- _Work item_: A verbatim restatement of the data, free of pictures, is what you should output.

___ Given records ___

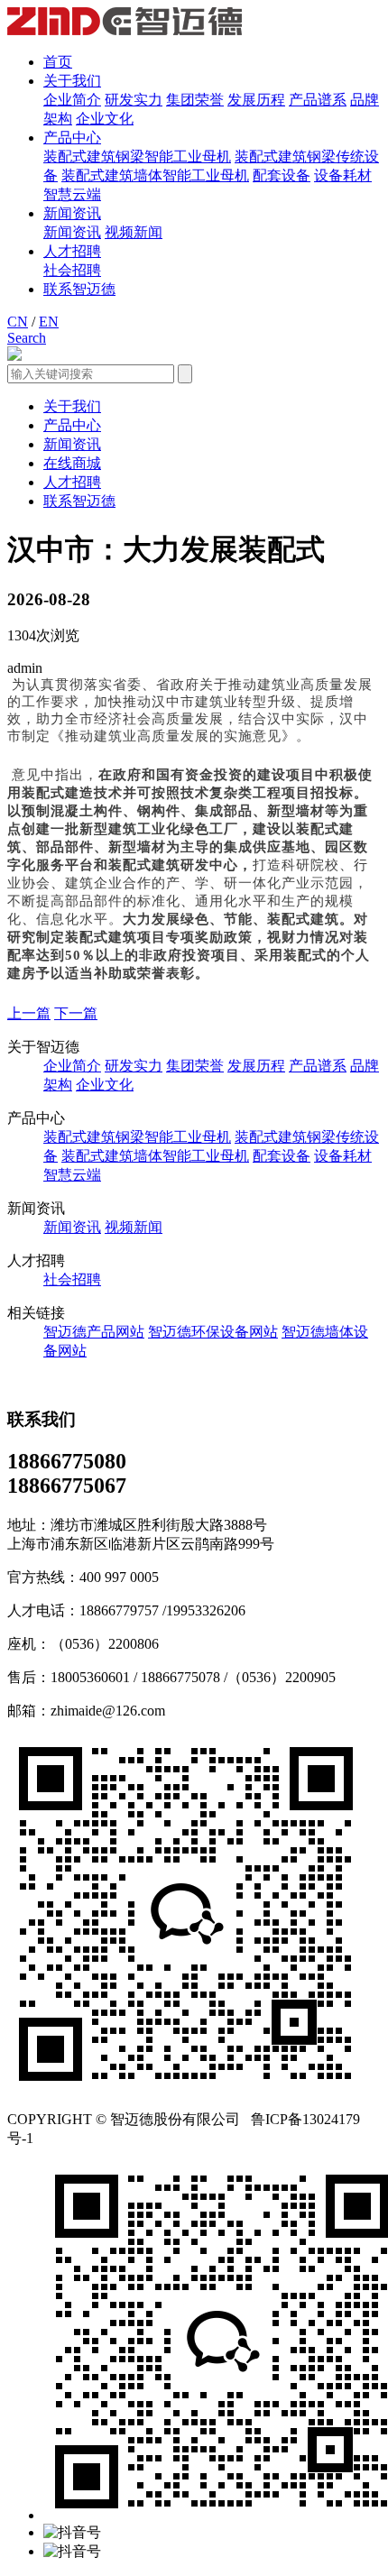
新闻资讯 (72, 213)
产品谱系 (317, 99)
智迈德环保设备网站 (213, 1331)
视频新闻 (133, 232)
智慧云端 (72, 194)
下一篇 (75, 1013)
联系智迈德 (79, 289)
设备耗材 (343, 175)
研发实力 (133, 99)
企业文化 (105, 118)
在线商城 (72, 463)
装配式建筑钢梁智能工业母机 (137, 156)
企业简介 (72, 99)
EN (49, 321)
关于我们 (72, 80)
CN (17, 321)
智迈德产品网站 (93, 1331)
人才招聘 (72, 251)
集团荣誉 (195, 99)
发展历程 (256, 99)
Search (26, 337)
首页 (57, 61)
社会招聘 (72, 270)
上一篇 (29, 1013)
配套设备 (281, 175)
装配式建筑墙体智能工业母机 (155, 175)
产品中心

___

- _Exercise answer_:
新闻资讯 (72, 213)
产品谱系 (317, 99)
智迈德环保设备网站 (213, 1331)
视频新闻 (133, 232)
智慧云端 (72, 194)
下一篇 (75, 1013)
联系智迈德 (79, 289)
设备耗材 (343, 175)
研发实力 (133, 99)
企业文化 (105, 118)
在线商城 (72, 463)
装配式建筑钢梁智能工业母机 (137, 156)
企业简介 (72, 99)
EN (49, 321)
关于我们 (72, 80)
CN (17, 321)
智迈德产品网站 (93, 1331)
人才招聘 (72, 251)
集团荣誉 (195, 99)
发展历程 (256, 99)
Search (26, 337)
首页 (57, 61)
社会招聘 (72, 270)
上一篇 (29, 1013)
配套设备 (281, 175)
装配式建筑墙体智能工业母机 (155, 175)
产品中心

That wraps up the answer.